[A run of records]
::::::::::

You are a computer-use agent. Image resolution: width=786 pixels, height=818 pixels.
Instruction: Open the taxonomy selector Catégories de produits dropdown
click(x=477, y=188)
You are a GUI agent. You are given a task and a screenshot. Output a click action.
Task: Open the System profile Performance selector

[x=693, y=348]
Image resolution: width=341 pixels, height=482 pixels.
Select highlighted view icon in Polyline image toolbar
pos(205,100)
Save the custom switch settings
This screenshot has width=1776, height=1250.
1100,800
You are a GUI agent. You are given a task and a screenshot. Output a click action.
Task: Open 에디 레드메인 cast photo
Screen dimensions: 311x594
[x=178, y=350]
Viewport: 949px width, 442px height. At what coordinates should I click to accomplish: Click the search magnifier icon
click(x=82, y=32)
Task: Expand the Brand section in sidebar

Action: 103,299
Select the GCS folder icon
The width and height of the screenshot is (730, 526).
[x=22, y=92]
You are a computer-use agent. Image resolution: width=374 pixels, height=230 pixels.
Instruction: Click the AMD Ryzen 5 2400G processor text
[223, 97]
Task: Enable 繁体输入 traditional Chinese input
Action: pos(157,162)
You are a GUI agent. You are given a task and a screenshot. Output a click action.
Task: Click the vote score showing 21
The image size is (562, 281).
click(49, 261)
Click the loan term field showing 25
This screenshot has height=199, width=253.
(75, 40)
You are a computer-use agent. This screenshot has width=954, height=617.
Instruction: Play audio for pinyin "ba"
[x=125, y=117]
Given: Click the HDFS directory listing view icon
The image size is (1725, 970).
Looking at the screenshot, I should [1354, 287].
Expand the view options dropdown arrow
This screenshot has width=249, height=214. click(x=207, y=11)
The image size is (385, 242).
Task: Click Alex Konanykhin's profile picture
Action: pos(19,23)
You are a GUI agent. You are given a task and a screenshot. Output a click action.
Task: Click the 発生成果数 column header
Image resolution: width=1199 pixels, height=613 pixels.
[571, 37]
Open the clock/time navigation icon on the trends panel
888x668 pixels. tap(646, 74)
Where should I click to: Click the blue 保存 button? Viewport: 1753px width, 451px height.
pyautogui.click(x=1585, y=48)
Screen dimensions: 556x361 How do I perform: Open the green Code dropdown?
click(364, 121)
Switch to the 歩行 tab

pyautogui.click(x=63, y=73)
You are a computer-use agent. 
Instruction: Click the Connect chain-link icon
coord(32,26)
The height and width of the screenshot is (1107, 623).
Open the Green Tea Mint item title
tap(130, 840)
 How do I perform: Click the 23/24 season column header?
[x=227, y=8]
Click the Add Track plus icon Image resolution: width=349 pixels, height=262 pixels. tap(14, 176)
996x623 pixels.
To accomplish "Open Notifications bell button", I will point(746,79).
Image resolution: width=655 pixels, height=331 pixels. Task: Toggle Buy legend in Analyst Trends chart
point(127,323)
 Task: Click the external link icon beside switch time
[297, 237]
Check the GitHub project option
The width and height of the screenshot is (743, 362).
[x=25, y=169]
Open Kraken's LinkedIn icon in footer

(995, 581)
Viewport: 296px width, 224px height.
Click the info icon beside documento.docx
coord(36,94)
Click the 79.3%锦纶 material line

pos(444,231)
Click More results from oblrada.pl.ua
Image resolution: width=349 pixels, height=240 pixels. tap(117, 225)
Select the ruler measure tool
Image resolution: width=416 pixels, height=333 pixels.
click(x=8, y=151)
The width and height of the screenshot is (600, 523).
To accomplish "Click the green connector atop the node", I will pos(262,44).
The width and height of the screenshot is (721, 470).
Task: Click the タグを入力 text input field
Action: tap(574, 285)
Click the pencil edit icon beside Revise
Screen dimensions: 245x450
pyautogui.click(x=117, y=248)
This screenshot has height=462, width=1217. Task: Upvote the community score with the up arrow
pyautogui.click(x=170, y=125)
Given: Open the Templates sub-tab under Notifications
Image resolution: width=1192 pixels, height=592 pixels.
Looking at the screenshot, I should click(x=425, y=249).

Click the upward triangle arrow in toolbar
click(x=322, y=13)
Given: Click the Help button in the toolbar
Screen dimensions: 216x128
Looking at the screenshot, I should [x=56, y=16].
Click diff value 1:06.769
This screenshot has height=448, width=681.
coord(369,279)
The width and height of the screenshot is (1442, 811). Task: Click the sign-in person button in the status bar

::::::::::

What the exercise asks
Give the rows above as a Markdown table with two columns, Nr for the row number and Line for the line itself, leaving out the blank lines.

Response below
| Nr | Line |
|---|---|
| 1 | You are a computer-use agent. Image resolution: width=786 pixels, height=818 pixels. |
| 2 | Instruction: Open the taxonomy selector Catégories de produits dropdown |
| 3 | click(x=477, y=188) |
| 4 | You are a GUI agent. You are given a task and a screenshot. Output a click action. |
| 5 | Task: Open the System profile Performance selector |
| 6 | [x=693, y=348] |
| 7 | Image resolution: width=341 pixels, height=482 pixels. |
| 8 | Select highlighted view icon in Polyline image toolbar |
| 9 | pos(205,100) |
| 10 | Save the custom switch settings |
| 11 | This screenshot has width=1776, height=1250. |
| 12 | 1100,800 |
| 13 | You are a GUI agent. You are given a task and a screenshot. Output a click action. |
| 14 | Task: Open 에디 레드메인 cast photo |
| 15 | Screen dimensions: 311x594 |
| 16 | [x=178, y=350] |
| 17 | Viewport: 949px width, 442px height. At what coordinates should I click to accomplish: Click the search magnifier icon |
| 18 | click(x=82, y=32) |
| 19 | Task: Expand the Brand section in sidebar |
| 20 | Action: 103,299 |
| 21 | Select the GCS folder icon |
| 22 | The width and height of the screenshot is (730, 526). |
| 23 | [x=22, y=92] |
| 24 | You are a computer-use agent. Image resolution: width=374 pixels, height=230 pixels. |
| 25 | Instruction: Click the AMD Ryzen 5 2400G processor text |
| 26 | [223, 97] |
| 27 | Task: Enable 繁体输入 traditional Chinese input |
| 28 | Action: pos(157,162) |
| 29 | You are a GUI agent. You are given a task and a screenshot. Output a click action. |
| 30 | Task: Click the vote score showing 21 |
| 31 | The image size is (562, 281). |
| 32 | click(49, 261) |
| 33 | Click the loan term field showing 25 |
| 34 | This screenshot has height=199, width=253. |
| 35 | (75, 40) |
| 36 | You are a computer-use agent. This screenshot has width=954, height=617. |
| 37 | Instruction: Play audio for pinyin "ba" |
| 38 | [x=125, y=117] |
| 39 | Given: Click the HDFS directory listing view icon |
| 40 | The image size is (1725, 970). |
| 41 | Looking at the screenshot, I should [1354, 287]. |
| 42 | Expand the view options dropdown arrow |
| 43 | This screenshot has width=249, height=214. click(x=207, y=11) |
| 44 | The image size is (385, 242). |
| 45 | Task: Click Alex Konanykhin's profile picture |
| 46 | Action: pos(19,23) |
| 47 | You are a GUI agent. You are given a task and a screenshot. Output a click action. |
| 48 | Task: Click the 発生成果数 column header |
| 49 | Image resolution: width=1199 pixels, height=613 pixels. |
| 50 | [571, 37] |
| 51 | Open the clock/time navigation icon on the trends panel |
| 52 | 888x668 pixels. tap(646, 74) |
| 53 | Where should I click to: Click the blue 保存 button? Viewport: 1753px width, 451px height. |
| 54 | pyautogui.click(x=1585, y=48) |
| 55 | Screen dimensions: 556x361 How do I perform: Open the green Code dropdown? |
| 56 | click(364, 121) |
| 57 | Switch to the 歩行 tab |
| 58 | pyautogui.click(x=63, y=73) |
| 59 | You are a computer-use agent.  |
| 60 | Instruction: Click the Connect chain-link icon |
| 61 | coord(32,26) |
| 62 | The height and width of the screenshot is (1107, 623). |
| 63 | Open the Green Tea Mint item title |
| 64 | tap(130, 840) |
| 65 |  How do I perform: Click the 23/24 season column header? |
| 66 | [x=227, y=8] |
| 67 | Click the Add Track plus icon Image resolution: width=349 pixels, height=262 pixels. tap(14, 176) |
| 68 | 996x623 pixels. |
| 69 | To accomplish "Open Notifications bell button", I will point(746,79). |
| 70 | Image resolution: width=655 pixels, height=331 pixels. Task: Toggle Buy legend in Analyst Trends chart |
| 71 | point(127,323) |
| 72 |  Task: Click the external link icon beside switch time |
| 73 | [297, 237] |
| 74 | Check the GitHub project option |
| 75 | The width and height of the screenshot is (743, 362). |
| 76 | [x=25, y=169] |
| 77 | Open Kraken's LinkedIn icon in footer |
| 78 | (995, 581) |
| 79 | Viewport: 296px width, 224px height. |
| 80 | Click the info icon beside documento.docx |
| 81 | coord(36,94) |
| 82 | Click the 79.3%锦纶 material line |
| 83 | pos(444,231) |
| 84 | Click More results from oblrada.pl.ua |
| 85 | Image resolution: width=349 pixels, height=240 pixels. tap(117, 225) |
| 86 | Select the ruler measure tool |
| 87 | Image resolution: width=416 pixels, height=333 pixels. |
| 88 | click(x=8, y=151) |
| 89 | The width and height of the screenshot is (600, 523). |
| 90 | To accomplish "Click the green connector atop the node", I will pos(262,44). |
| 91 | The width and height of the screenshot is (721, 470). |
| 92 | Task: Click the タグを入力 text input field |
| 93 | Action: tap(574, 285) |
| 94 | Click the pencil edit icon beside Revise |
| 95 | Screen dimensions: 245x450 |
| 96 | pyautogui.click(x=117, y=248) |
| 97 | This screenshot has height=462, width=1217. Task: Upvote the community score with the up arrow |
| 98 | pyautogui.click(x=170, y=125) |
| 99 | Given: Open the Templates sub-tab under Notifications |
| 100 | Image resolution: width=1192 pixels, height=592 pixels. |
| 101 | Looking at the screenshot, I should click(x=425, y=249). |
| 102 | Click the upward triangle arrow in toolbar |
| 103 | click(x=322, y=13) |
| 104 | Given: Click the Help button in the toolbar |
| 105 | Screen dimensions: 216x128 |
| 106 | Looking at the screenshot, I should [x=56, y=16]. |
| 107 | Click diff value 1:06.769 |
| 108 | This screenshot has height=448, width=681. |
| 109 | coord(369,279) |
| 110 | The width and height of the screenshot is (1442, 811). Task: Click the sign-in person button in the status bar |